━━━ RECORDS TO USE ━━━

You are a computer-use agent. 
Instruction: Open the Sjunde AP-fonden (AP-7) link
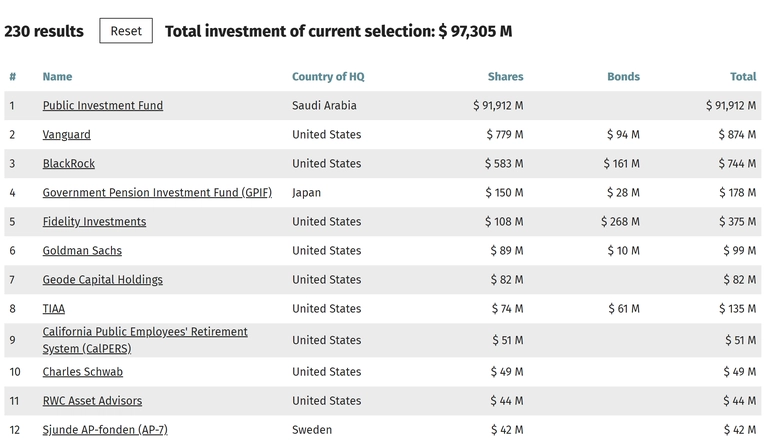coord(105,430)
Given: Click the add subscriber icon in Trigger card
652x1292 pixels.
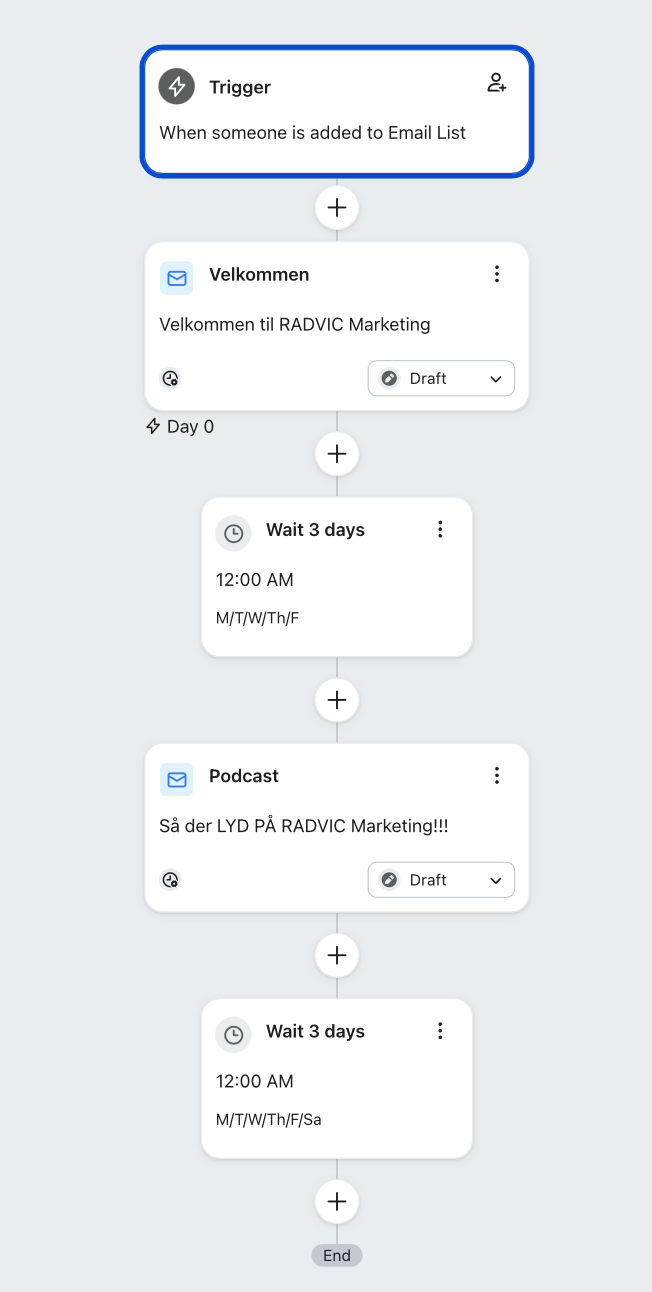Looking at the screenshot, I should 497,83.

━━━

## EXERCISE GOAL
Set down all the lines above exactly as they appear, with no pictures.

## RESULT OF THE EXERCISE
You are a computer-use agent. 
Instruction: Open the Sjunde AP-fonden (AP-7) link
coord(105,430)
Given: Click the add subscriber icon in Trigger card
652x1292 pixels.
Looking at the screenshot, I should 497,83.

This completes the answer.